Deveria haver regras para padronizar algumas temáticas em nível nacional, e isso daria muito mais autonomia para os estados atuarem no seu campo mais adequado. A coisa mais importante que existe numa universidade e que não está bem resolvida no Brasil é dar oportunidade aos estudantes de fazerem suas próprias escolhas. Para eles andarem com suas próprias pernas, sem colocá-los em grades curriculares. As universidades do Norte têm necessidades e contextos regionais muito diferentes das do Sul e Sudeste, mas o currículo obrigatório para o país inteiro dificulta. Isso é muito ruim aqui no Brasil, todo mundo ter que pensar igual. Não pode ser assim. Outro erro é enxergar a universidade como um lugar onde apenas se ensina. A universidade é o lugar onde todos aprendem: professores, estudantes, funcionários. O processo é contínuo.

Em 2019 vimos um encolhimento imenso tanto no número de bolsas para mestrado e doutorado da Capes quanto nos programas de extensão no exterior para pesquisadores brasileiros apoiados pelo governo. Como isso impacta a ciência no Brasil?

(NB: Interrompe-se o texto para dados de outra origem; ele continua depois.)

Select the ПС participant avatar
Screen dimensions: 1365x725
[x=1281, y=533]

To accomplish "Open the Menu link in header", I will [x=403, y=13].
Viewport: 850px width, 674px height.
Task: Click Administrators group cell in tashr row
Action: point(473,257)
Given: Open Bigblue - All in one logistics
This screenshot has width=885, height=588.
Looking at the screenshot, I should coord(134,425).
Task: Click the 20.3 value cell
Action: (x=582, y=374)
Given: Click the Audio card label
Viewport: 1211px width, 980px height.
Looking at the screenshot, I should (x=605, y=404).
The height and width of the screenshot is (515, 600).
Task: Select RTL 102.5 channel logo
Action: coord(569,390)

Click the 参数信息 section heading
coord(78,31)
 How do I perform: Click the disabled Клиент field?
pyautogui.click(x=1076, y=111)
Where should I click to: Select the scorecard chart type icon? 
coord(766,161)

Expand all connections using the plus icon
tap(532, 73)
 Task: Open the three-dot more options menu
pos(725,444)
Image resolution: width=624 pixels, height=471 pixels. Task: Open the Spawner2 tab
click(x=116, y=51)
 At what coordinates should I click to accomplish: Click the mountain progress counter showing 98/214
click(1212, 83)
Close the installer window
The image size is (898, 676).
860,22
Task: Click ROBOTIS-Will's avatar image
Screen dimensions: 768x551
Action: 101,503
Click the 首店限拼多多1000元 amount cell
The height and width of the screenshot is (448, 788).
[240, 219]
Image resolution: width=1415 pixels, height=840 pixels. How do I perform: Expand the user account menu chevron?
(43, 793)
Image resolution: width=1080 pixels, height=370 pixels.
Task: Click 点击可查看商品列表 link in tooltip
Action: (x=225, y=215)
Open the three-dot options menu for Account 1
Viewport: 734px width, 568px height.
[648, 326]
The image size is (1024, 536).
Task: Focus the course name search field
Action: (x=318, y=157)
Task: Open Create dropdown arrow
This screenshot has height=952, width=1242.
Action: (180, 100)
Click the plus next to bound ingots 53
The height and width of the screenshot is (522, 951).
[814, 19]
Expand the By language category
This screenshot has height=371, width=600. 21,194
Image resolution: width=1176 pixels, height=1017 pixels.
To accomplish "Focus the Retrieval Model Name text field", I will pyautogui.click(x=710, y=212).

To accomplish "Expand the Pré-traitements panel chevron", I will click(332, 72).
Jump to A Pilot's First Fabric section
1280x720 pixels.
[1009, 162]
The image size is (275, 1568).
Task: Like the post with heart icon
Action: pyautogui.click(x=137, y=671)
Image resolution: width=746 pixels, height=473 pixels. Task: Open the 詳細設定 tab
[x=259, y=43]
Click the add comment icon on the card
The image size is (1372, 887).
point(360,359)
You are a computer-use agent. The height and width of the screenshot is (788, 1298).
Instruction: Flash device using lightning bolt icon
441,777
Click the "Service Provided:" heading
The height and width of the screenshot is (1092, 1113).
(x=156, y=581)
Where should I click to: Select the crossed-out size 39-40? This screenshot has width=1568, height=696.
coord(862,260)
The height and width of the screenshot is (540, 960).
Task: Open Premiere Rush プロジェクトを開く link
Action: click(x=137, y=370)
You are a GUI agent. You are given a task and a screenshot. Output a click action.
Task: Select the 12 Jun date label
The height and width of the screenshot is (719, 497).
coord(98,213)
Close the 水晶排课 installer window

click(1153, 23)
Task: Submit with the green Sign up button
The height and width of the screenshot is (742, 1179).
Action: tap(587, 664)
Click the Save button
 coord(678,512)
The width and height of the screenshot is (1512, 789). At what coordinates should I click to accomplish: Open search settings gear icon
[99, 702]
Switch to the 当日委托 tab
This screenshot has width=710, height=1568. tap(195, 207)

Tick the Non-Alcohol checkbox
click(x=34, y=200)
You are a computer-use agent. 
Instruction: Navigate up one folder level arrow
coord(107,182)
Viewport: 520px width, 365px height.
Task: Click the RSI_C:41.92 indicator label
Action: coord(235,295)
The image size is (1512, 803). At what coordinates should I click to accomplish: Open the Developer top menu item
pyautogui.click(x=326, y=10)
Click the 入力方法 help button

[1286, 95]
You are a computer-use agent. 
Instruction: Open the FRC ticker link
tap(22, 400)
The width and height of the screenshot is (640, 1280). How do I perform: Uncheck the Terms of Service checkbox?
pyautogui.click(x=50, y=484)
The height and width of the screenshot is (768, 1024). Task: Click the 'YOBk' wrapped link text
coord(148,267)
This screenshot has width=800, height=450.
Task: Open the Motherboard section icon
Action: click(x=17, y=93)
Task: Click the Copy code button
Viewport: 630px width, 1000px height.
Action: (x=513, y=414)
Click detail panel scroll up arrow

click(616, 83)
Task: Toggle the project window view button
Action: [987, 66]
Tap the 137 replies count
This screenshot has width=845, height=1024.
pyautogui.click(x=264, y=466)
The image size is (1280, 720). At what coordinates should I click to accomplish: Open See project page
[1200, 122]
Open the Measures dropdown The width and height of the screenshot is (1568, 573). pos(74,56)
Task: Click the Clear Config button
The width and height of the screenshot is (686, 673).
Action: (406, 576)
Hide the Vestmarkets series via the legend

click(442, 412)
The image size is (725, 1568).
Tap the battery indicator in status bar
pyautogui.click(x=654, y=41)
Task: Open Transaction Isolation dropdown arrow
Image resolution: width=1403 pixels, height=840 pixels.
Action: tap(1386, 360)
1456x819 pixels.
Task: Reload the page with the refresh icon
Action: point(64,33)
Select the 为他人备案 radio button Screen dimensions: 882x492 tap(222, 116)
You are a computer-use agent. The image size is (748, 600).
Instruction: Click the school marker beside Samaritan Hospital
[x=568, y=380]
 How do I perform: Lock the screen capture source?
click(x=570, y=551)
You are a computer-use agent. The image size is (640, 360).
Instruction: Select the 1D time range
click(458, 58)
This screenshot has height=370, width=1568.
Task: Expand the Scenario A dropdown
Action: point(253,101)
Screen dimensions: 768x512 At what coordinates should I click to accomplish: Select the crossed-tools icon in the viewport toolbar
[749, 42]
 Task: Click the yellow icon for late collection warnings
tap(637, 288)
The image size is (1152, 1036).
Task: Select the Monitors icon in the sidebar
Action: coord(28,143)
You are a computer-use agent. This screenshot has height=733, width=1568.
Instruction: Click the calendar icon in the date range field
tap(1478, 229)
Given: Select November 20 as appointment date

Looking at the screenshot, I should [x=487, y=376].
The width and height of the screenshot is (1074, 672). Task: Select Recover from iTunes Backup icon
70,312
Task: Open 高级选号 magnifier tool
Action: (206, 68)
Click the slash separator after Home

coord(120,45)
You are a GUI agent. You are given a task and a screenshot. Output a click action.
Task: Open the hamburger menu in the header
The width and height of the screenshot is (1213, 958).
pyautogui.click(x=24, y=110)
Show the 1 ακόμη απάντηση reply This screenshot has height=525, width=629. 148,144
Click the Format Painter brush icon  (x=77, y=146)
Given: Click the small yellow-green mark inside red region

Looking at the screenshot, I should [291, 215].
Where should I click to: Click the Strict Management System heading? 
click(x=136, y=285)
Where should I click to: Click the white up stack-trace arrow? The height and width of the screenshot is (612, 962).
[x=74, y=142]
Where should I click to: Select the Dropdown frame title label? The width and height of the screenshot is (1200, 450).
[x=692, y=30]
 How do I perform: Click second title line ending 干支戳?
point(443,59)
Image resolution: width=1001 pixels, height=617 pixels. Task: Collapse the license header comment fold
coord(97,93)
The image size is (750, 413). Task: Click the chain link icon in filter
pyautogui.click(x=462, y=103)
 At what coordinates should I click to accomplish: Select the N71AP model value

É difícil avaliar o impacto agora, porque isso leva tempo. Por enquanto, vários dos estudantes que vão para o exterior se formar têm a expectativa de não voltar mais para o Brasil porque não há esperanças por aqui, pelo menos a curto prazo. As expectativas deles em relação ao desenvolvimento de ciência no Brasil são muito baixas. Isso tem tudo a ver com a postura autodestrutiva do próprio Ministério da Educação. “Os professores são zebras gordas”. “A ciência no Brasil é muito ruim, não avança”.

Os pesquisadores mais talentosos vão ficar no exterior mesmo porque esse mercado está aberto, a princípio. Sem prestígio e recursos do nosso governo, acredito que a produção científica vai diminuir a médio prazo. Existe um estímulo a redução do tempo que os professores dedicam a atividades de pesquisa das universidades. Daqui a uns três ou quatro anos, os efeitos serão nítidos. Ainda podemos recuperar se retornarmos a um governo racional.